WTF, gizzards?
August 14, 2011 4:41 PM   Subscribe

WTF, gizzards? Why have you turned that color? (And, of course: can I eat you?)

I'm making a pasta sauce with chicken gizzards. First time I've cooked with them, other than chucking them in gravy.

After about an hour of simmering them in stock and wine, I went to chop them up and found that they were a sort of green-grey color inside. The exteriors were the color of cooked dark meat chicken; but the interiors looked like a putty eraser.

Is this normal? Is this okay? Can I eat these? My understanding is that these are muscles and not organ tissue — so shouldn't they look a little more like meat?

And if I were an elegant chef who wanted to make my gizzards look classy and appetizing, would I have needed to do something different?
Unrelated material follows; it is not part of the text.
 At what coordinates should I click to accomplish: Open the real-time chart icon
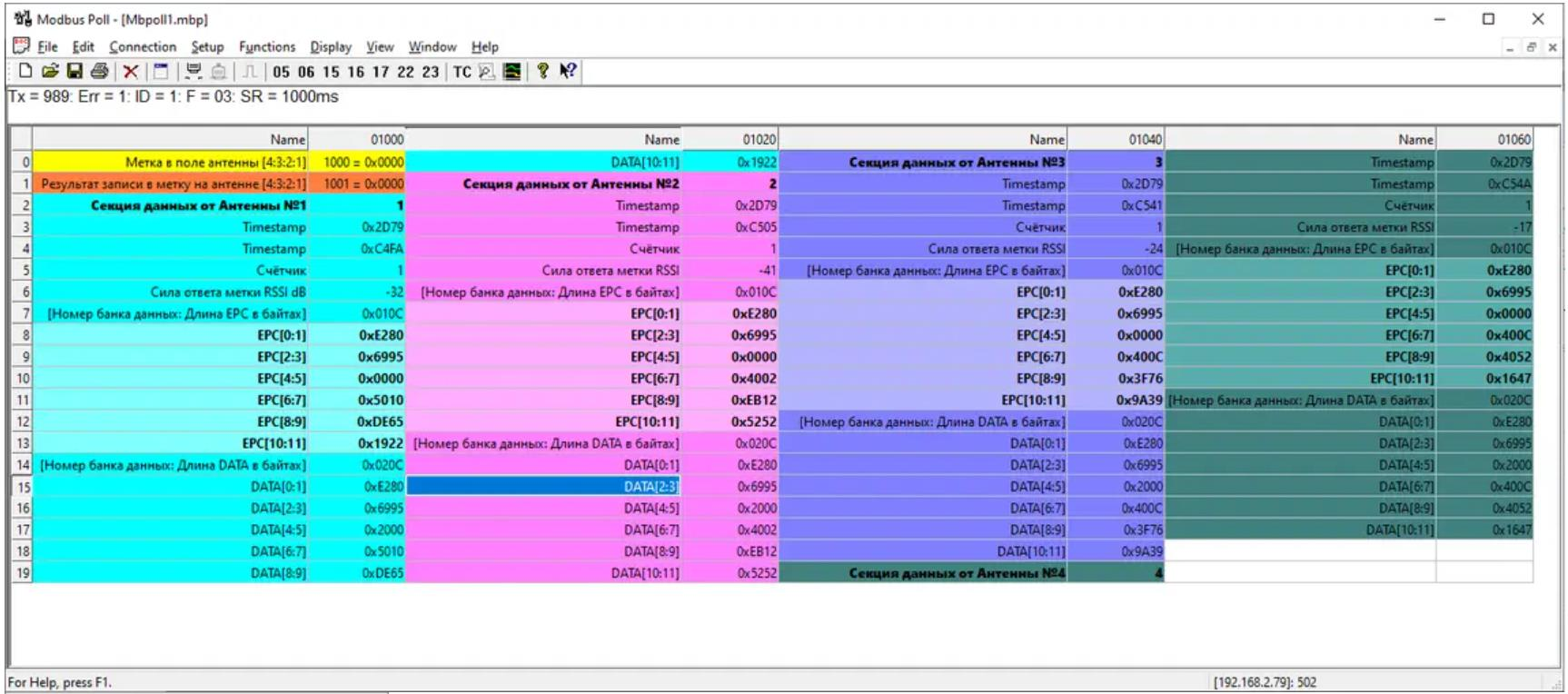click(x=512, y=72)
(The gizzards came from the supermarket, so they were thoroughly cleaned and trimmed, and they were well before their sell-by date. They looked perfectly normal and gizzard-y in the package. They smelled fine; they still smell fine; they even taste fine; I'm just alarmed by the color. Reassure me that I have not committed some dreadful gizzard faux pas.)
posted by nebulawindphone to Food & Drink (4 answers total) 1 user marked this as a favorite
 
Best answer: No, that's what cooked gizzards look like. Tell me if they're any less chewy after an hour of simmering.
posted by Nomyte at 4:52 PM on August 14, 2011


Response by poster: (They're sort of canned-clam-textured, if that makes any sense. Like the pleasantly rubbery little clam bits that you find in a bowl of linguine at a cheap Italian restaurant.)
posted by nebulawindphone at 4:56 PM on August 14, 2011


Best answer: Yeah, I've seen that too. Wouldn't worry about that. Camoflage them with pasta sauce as planned & know one will ever suspect how utterly. Unpalatable they look.
posted by Ys at 5:14 PM on August 14, 2011


Response by poster: Sounds like a plan. Thanks, y'all.